**REQUIREMENT:** Output, word for word, the line that contains "At what coordinates" and all lines after it in the records below, omitting pictures.

[Saved data entries]
● ● ● ● ●

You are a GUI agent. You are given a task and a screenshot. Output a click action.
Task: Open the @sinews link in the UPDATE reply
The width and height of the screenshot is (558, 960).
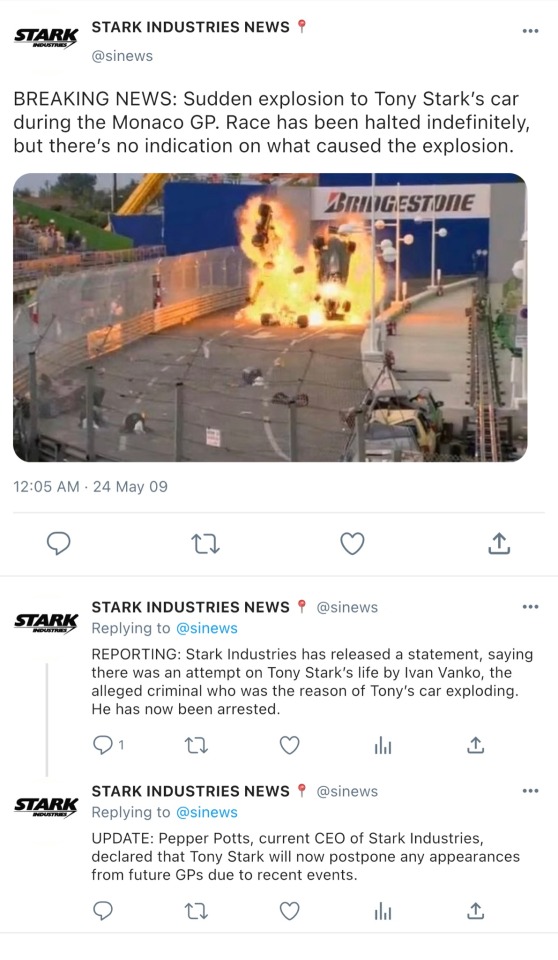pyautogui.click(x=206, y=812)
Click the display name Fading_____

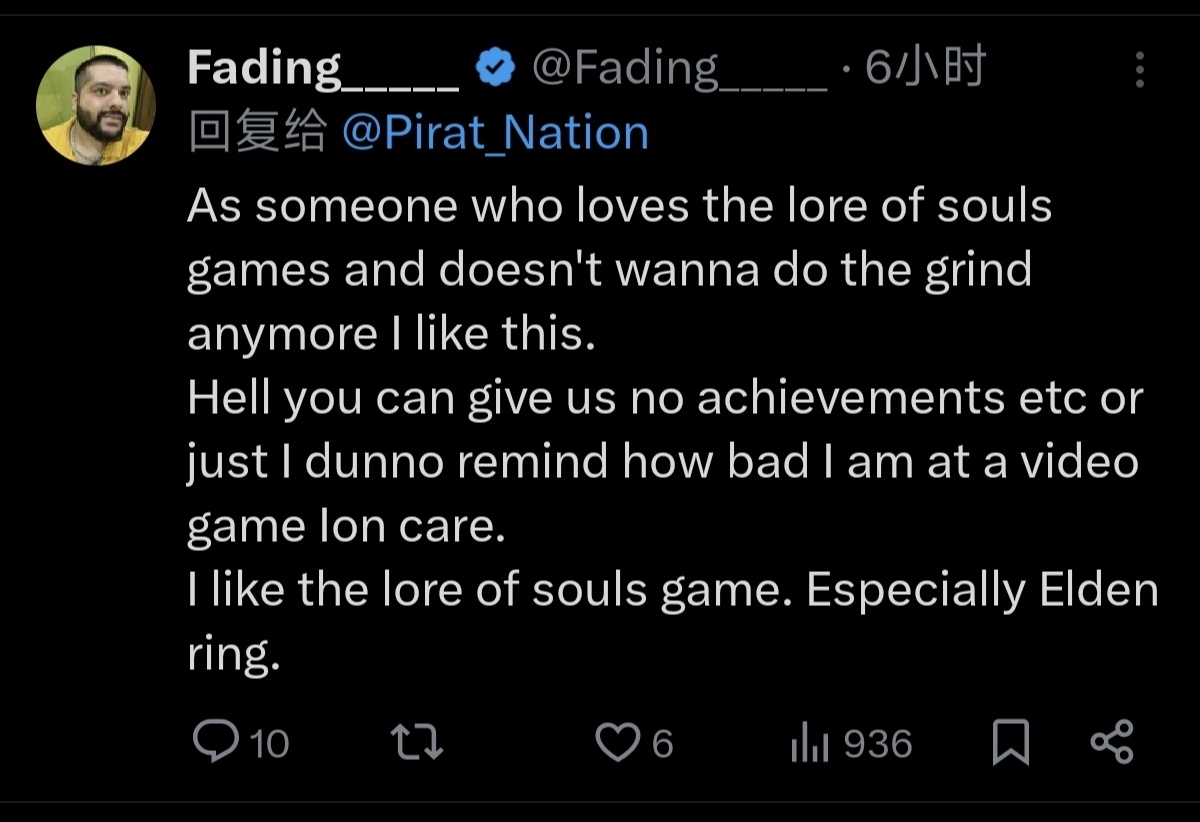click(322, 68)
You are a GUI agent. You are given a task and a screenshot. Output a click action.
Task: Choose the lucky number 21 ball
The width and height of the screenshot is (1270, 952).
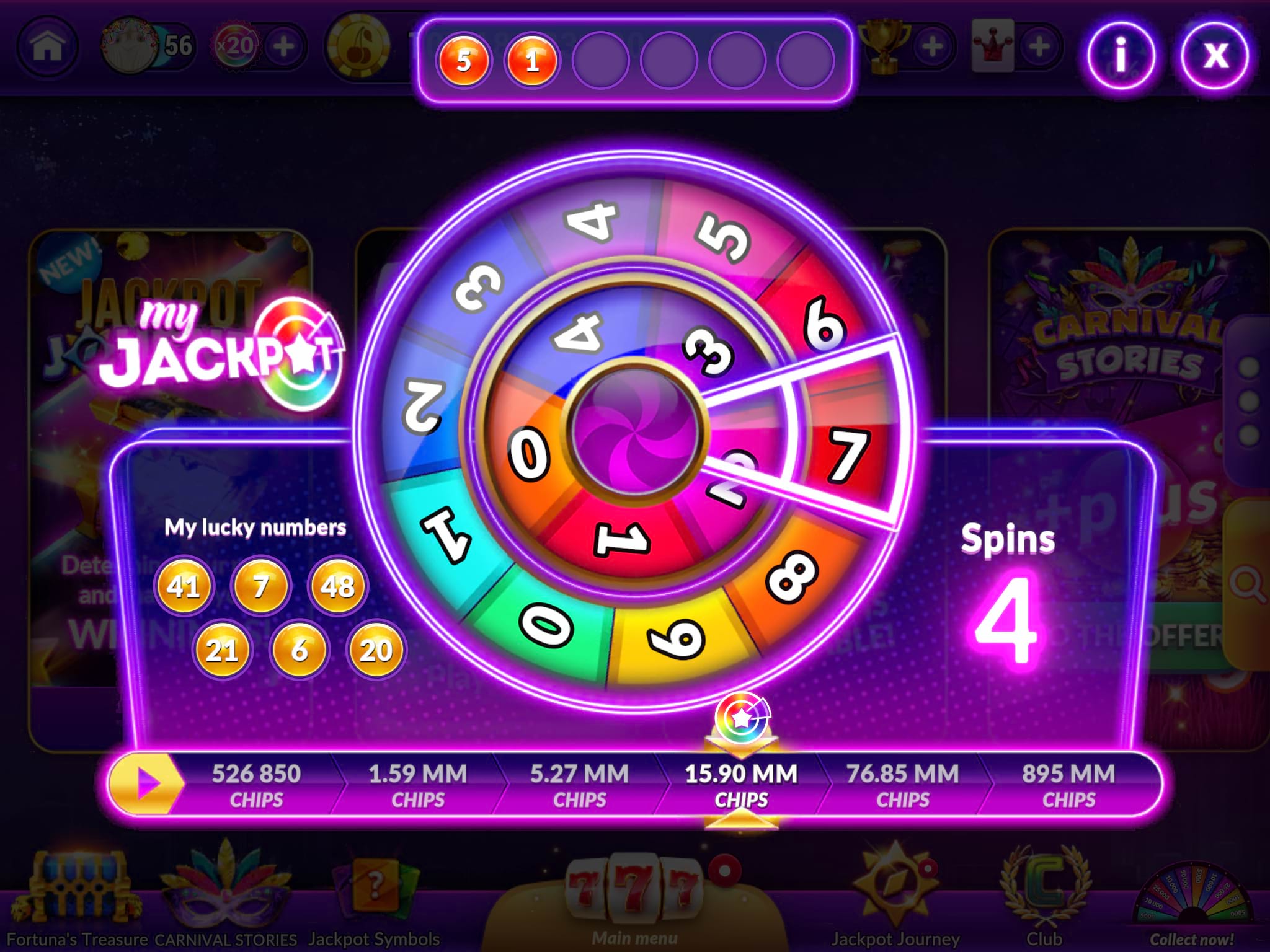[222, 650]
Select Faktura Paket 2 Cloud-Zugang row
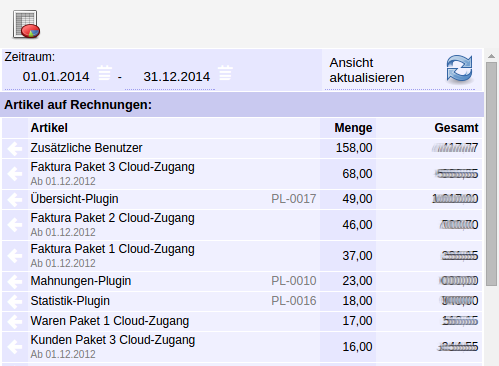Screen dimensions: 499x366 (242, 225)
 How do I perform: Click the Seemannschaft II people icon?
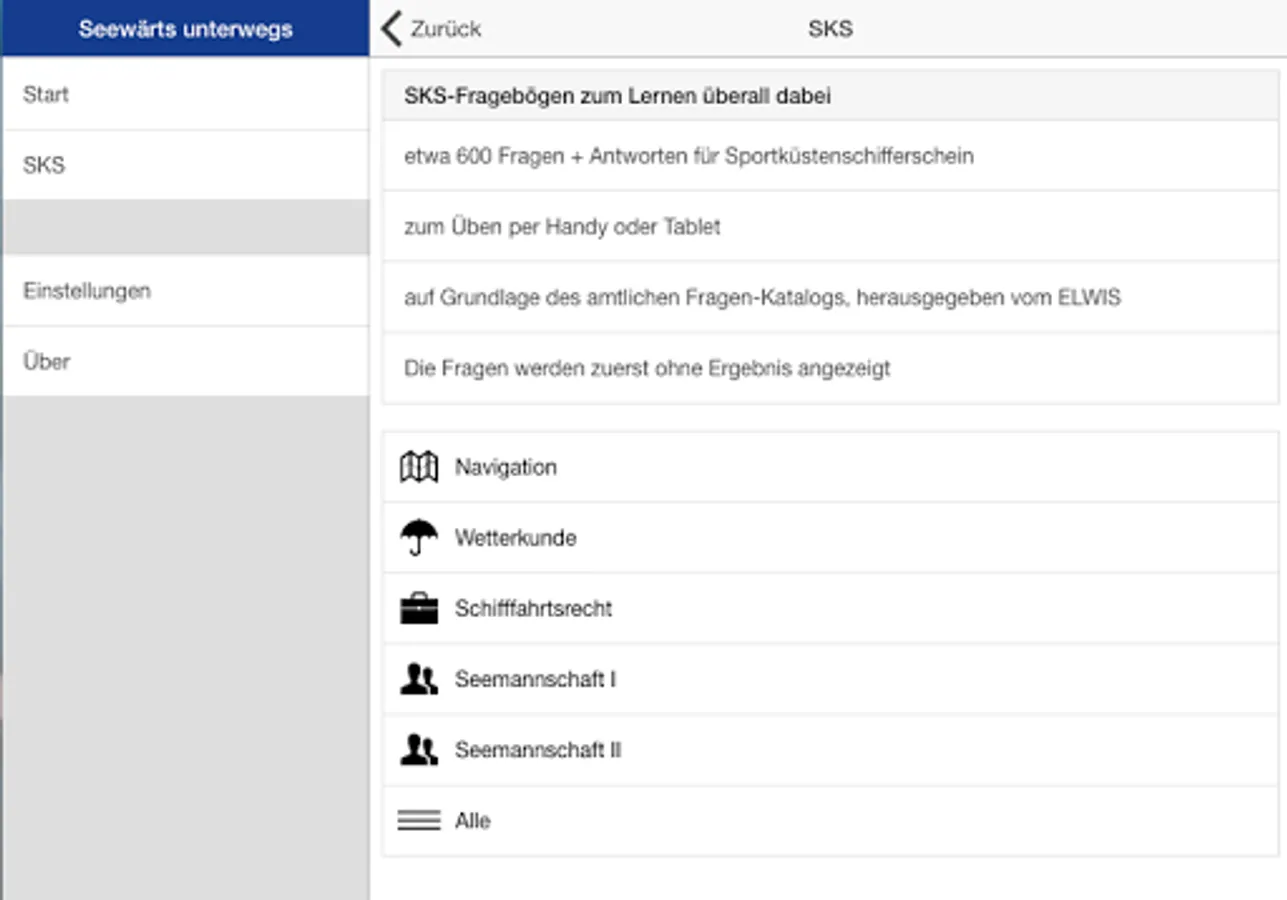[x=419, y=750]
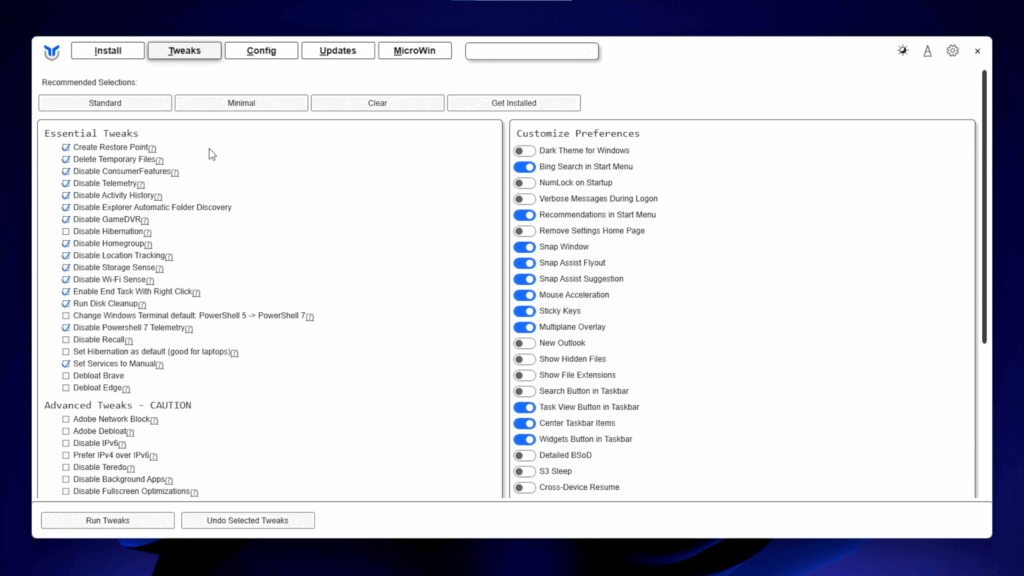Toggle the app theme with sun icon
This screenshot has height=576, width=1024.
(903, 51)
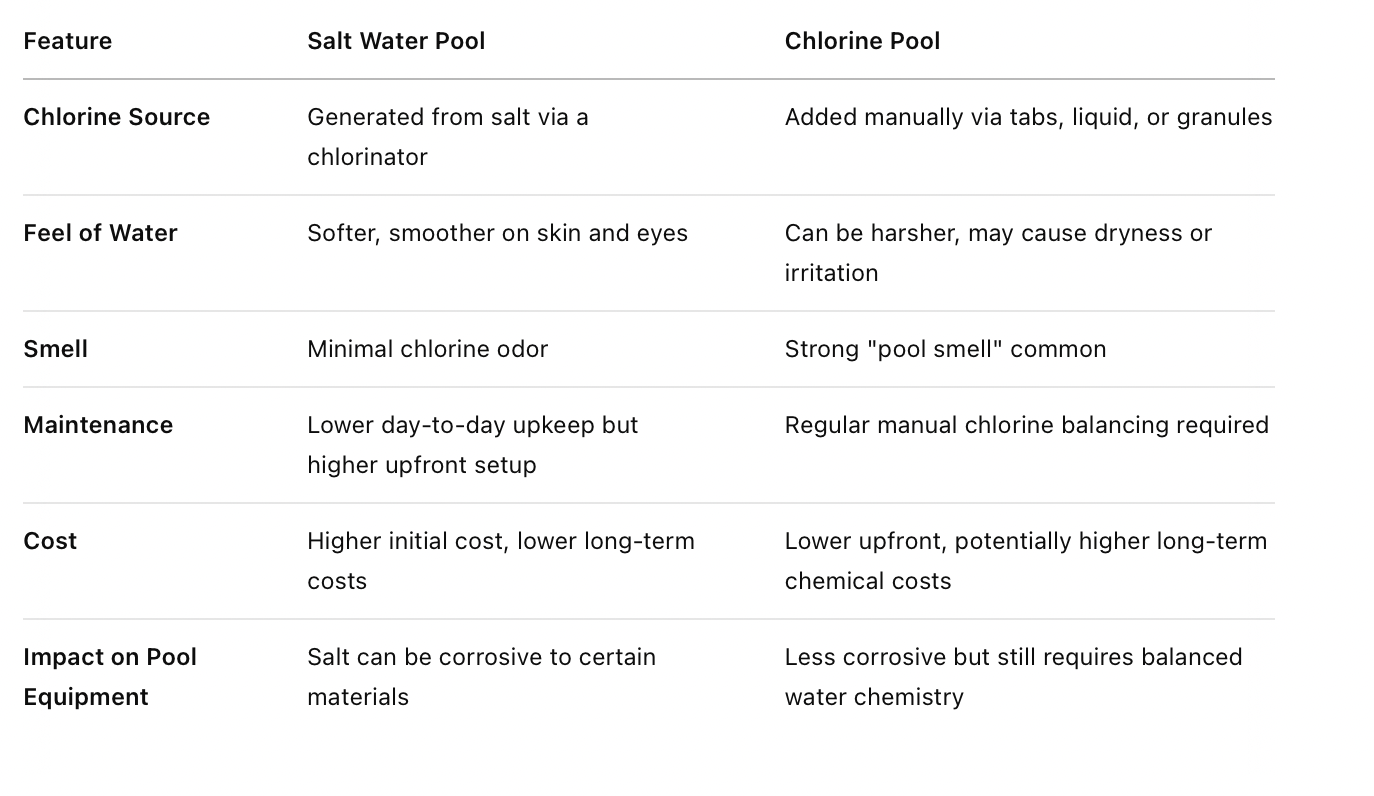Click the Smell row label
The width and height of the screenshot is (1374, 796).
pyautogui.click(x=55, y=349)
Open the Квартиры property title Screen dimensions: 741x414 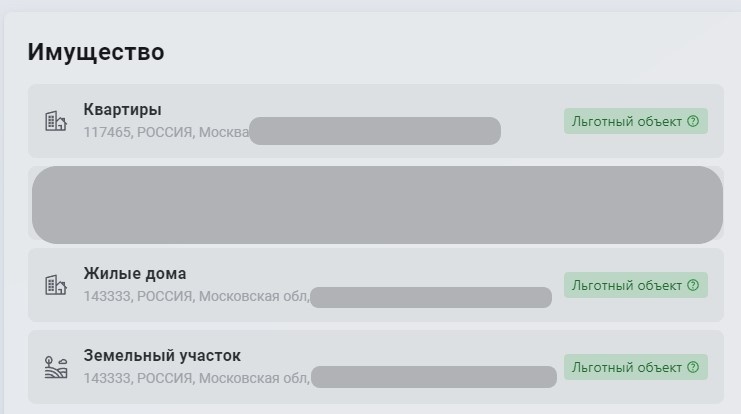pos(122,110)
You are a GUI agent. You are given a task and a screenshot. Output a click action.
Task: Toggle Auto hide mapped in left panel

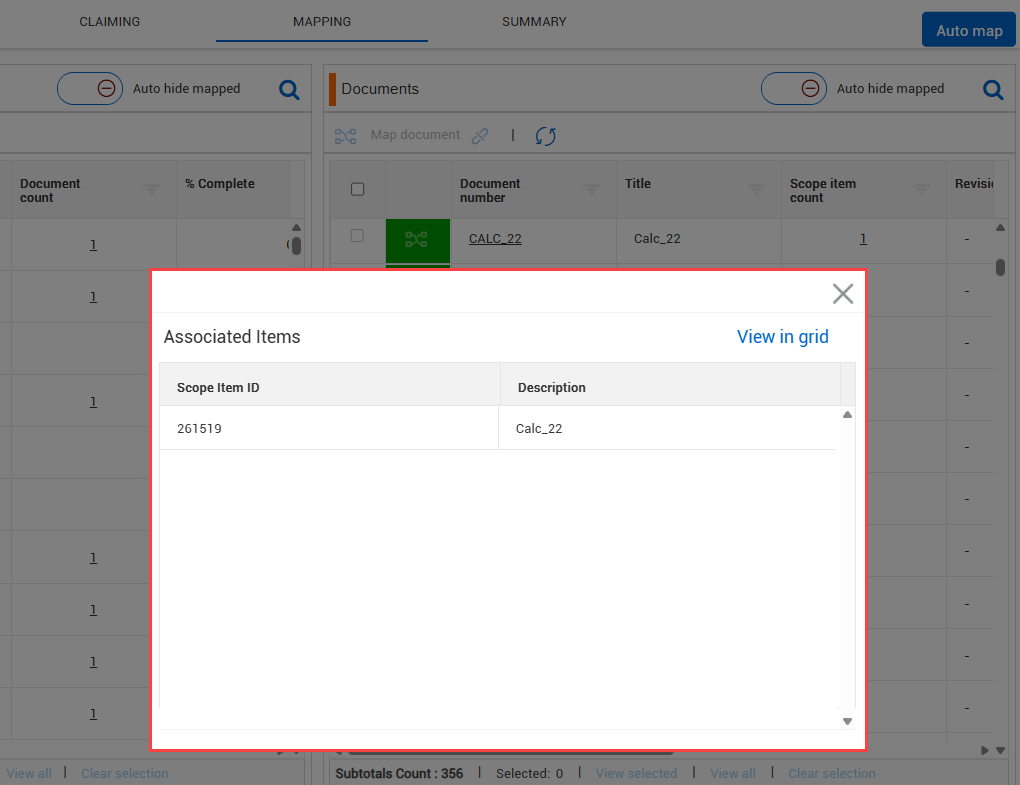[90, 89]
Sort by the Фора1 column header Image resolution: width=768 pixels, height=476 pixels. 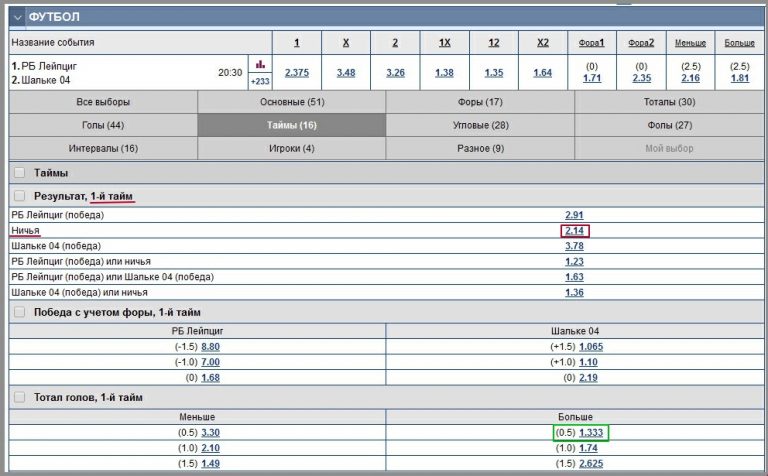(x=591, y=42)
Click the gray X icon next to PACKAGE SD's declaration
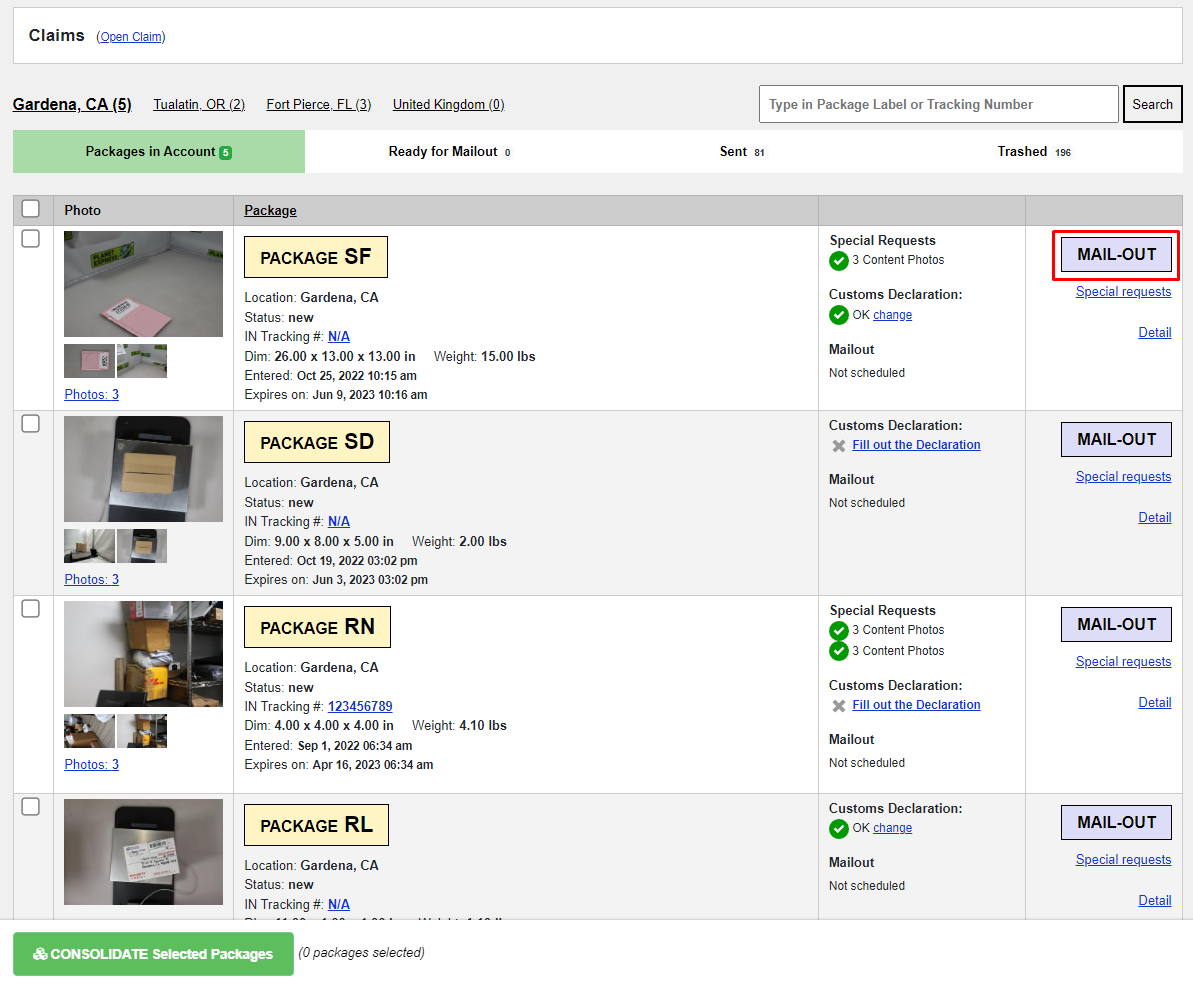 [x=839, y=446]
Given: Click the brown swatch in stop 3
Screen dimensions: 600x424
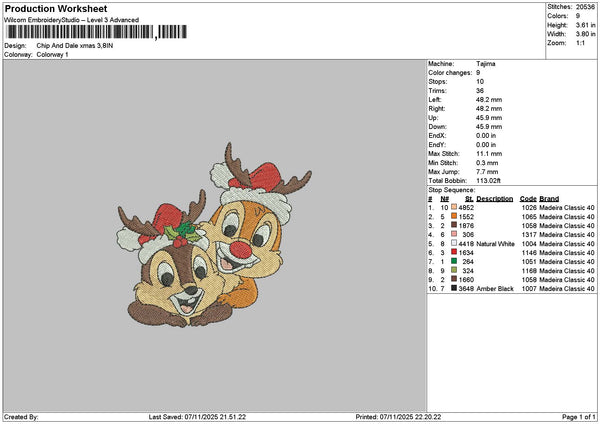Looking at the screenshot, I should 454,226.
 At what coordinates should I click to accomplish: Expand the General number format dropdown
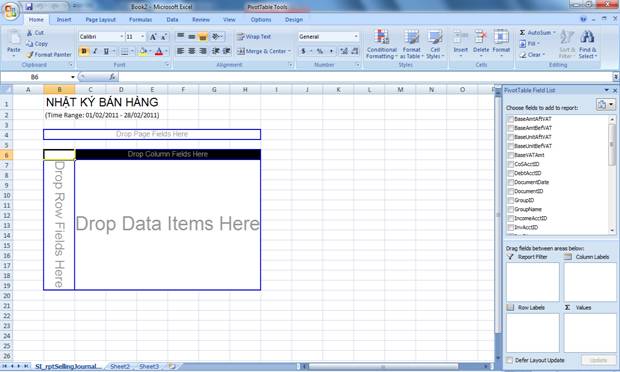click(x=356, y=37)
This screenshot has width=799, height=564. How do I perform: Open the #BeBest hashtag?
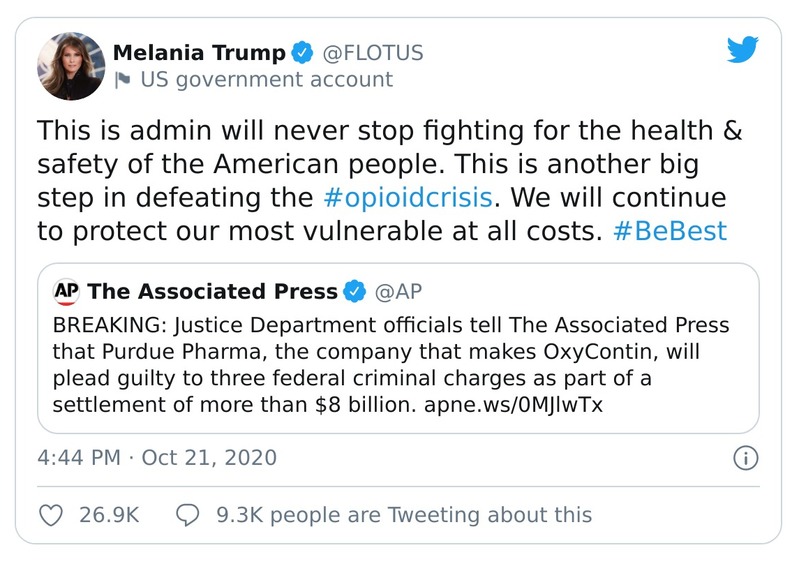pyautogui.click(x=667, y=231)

● ● ● ● ●

**ANSWER SPACE:**
 At what coordinates should I click to accomplish: Expand the General number format dropdown
click(x=356, y=37)
This screenshot has width=799, height=564. How do I perform: Open the #BeBest hashtag?
pyautogui.click(x=667, y=231)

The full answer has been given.